BEGIN
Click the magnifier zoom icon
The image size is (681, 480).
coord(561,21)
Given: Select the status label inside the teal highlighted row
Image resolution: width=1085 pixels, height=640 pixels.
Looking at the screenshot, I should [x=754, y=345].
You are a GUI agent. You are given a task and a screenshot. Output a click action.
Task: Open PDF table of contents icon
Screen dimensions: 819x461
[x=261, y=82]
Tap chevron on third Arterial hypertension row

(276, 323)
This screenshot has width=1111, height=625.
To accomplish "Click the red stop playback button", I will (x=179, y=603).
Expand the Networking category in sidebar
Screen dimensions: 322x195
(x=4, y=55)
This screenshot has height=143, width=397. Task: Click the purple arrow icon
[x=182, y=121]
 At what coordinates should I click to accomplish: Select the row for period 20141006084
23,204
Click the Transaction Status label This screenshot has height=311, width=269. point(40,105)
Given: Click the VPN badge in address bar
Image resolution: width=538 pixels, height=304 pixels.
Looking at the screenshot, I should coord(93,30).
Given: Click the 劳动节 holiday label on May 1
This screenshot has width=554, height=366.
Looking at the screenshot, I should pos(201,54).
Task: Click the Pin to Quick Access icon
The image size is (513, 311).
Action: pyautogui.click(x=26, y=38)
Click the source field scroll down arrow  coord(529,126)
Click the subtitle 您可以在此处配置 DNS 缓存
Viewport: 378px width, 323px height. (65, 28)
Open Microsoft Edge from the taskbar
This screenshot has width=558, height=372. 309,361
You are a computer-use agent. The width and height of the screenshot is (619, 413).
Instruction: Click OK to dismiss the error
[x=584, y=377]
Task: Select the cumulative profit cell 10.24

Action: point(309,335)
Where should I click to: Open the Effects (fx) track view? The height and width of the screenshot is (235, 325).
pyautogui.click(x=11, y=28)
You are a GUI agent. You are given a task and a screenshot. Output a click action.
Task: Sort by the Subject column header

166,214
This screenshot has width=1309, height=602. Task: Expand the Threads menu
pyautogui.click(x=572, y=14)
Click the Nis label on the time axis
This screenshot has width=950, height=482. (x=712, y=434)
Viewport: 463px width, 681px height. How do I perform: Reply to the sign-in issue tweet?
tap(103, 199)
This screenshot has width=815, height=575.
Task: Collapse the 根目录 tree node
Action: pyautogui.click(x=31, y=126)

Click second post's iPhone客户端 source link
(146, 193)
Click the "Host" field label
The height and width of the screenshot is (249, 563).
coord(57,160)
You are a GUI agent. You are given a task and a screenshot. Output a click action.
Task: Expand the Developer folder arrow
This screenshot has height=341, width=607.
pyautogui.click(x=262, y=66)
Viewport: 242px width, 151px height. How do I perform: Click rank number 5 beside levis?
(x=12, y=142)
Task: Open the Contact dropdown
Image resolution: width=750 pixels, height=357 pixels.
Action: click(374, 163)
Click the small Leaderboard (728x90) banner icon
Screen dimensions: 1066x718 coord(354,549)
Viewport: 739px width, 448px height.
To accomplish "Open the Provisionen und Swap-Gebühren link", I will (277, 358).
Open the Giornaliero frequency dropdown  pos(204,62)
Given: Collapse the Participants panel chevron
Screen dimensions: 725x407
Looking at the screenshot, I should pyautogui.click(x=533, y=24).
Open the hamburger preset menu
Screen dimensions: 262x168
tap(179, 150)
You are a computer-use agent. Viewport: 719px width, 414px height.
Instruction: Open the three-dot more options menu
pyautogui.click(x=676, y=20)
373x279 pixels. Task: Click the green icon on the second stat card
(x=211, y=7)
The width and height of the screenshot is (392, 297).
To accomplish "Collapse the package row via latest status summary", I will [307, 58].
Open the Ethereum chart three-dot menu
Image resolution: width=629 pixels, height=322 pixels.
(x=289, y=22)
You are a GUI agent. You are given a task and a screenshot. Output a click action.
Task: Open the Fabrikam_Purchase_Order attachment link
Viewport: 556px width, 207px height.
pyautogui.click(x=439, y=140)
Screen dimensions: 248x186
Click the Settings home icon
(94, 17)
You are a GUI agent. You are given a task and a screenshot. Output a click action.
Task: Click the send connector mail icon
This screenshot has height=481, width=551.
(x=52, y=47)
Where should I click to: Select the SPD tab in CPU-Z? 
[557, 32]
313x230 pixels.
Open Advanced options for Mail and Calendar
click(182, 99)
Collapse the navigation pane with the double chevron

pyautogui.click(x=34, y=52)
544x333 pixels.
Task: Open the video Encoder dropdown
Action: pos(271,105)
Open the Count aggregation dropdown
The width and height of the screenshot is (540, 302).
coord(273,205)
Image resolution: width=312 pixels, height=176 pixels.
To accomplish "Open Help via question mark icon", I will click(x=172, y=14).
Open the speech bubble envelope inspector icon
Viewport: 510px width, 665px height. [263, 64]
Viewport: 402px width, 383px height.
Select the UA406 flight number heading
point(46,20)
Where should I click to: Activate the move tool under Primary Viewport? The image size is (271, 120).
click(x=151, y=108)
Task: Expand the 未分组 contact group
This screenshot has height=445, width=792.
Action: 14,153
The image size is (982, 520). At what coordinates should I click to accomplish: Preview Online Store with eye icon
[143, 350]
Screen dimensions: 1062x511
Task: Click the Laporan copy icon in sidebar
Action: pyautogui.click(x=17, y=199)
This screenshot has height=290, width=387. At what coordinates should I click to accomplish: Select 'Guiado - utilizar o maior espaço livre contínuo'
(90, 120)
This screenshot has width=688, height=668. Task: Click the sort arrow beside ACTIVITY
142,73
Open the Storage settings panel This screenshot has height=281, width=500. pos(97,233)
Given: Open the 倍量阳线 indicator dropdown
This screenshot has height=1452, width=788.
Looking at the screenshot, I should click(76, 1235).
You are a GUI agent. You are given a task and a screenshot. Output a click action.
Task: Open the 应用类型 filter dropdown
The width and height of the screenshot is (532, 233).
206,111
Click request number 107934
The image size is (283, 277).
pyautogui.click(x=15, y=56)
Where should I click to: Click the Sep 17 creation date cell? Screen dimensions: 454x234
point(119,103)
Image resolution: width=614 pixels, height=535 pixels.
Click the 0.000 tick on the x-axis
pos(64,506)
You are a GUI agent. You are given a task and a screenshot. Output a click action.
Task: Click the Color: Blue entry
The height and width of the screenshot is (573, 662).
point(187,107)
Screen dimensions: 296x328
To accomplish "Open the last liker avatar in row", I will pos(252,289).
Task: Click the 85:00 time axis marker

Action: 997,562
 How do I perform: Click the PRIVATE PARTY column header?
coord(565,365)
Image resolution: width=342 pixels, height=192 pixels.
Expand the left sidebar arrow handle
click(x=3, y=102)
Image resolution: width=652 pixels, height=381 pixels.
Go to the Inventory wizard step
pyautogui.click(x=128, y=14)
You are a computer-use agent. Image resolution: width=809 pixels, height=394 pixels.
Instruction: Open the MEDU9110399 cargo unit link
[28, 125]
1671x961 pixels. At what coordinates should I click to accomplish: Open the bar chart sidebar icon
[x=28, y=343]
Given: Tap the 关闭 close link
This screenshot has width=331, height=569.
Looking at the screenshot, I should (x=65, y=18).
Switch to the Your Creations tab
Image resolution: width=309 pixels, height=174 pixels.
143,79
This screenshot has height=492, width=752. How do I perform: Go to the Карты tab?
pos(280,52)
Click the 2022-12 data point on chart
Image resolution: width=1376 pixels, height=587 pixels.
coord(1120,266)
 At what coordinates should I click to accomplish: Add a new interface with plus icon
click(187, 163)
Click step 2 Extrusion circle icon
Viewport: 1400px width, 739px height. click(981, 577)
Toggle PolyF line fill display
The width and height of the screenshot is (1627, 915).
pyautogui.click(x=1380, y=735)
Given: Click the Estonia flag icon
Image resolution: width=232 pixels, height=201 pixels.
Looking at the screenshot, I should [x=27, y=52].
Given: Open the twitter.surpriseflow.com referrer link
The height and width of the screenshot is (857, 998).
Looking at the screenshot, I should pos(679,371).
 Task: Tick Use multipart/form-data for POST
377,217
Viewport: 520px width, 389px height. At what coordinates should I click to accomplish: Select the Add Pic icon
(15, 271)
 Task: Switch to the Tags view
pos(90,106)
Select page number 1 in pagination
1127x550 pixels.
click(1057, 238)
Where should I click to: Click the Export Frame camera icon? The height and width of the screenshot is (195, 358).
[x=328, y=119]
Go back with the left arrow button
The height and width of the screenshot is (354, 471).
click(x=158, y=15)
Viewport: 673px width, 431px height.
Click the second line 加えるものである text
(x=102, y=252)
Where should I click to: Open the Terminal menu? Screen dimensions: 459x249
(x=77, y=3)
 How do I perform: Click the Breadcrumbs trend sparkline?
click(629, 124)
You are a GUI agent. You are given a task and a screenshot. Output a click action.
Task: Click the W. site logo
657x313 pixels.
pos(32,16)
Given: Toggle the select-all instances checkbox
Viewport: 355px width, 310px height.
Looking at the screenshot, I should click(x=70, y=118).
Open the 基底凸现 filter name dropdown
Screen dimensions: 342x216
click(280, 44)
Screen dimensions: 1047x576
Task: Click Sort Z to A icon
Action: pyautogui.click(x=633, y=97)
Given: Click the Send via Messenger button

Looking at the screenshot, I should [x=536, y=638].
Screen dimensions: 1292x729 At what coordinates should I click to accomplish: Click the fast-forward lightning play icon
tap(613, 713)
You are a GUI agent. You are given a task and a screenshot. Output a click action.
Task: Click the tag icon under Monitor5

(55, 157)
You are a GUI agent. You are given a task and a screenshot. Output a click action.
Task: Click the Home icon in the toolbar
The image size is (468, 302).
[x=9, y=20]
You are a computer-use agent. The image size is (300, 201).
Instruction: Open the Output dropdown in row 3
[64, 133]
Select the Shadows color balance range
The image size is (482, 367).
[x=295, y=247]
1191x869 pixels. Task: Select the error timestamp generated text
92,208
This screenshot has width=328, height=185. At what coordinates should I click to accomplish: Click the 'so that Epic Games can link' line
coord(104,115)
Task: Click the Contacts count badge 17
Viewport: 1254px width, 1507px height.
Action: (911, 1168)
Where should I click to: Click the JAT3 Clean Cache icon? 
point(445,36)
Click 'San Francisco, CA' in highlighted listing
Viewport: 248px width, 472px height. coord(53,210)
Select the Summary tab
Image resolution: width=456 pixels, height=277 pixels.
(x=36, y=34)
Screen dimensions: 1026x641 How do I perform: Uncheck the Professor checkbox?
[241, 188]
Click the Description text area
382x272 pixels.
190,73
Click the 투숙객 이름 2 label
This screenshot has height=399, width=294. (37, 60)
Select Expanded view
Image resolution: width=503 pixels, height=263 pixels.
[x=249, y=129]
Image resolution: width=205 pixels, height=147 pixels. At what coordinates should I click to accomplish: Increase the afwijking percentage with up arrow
END
BRIEF: Using the entries above, repeat only the lines from the one containing "Open the Storage" through the one containing "Task: Click the Color: Blue entry", end lines included.

TASK OUTPUT:
Open the Storage settings panel This screenshot has height=281, width=500. pos(97,233)
Given: Open the 倍量阳线 indicator dropdown
This screenshot has height=1452, width=788.
Looking at the screenshot, I should click(76, 1235).
You are a GUI agent. You are given a task and a screenshot. Output a click action.
Task: Open the 应用类型 filter dropdown
The width and height of the screenshot is (532, 233).
206,111
Click request number 107934
The image size is (283, 277).
pyautogui.click(x=15, y=56)
Where should I click to: Click the Sep 17 creation date cell? Screen dimensions: 454x234
point(119,103)
Image resolution: width=614 pixels, height=535 pixels.
Click the 0.000 tick on the x-axis
pos(64,506)
You are a GUI agent. You are given a task and a screenshot. Output a click action.
Task: Click the Color: Blue entry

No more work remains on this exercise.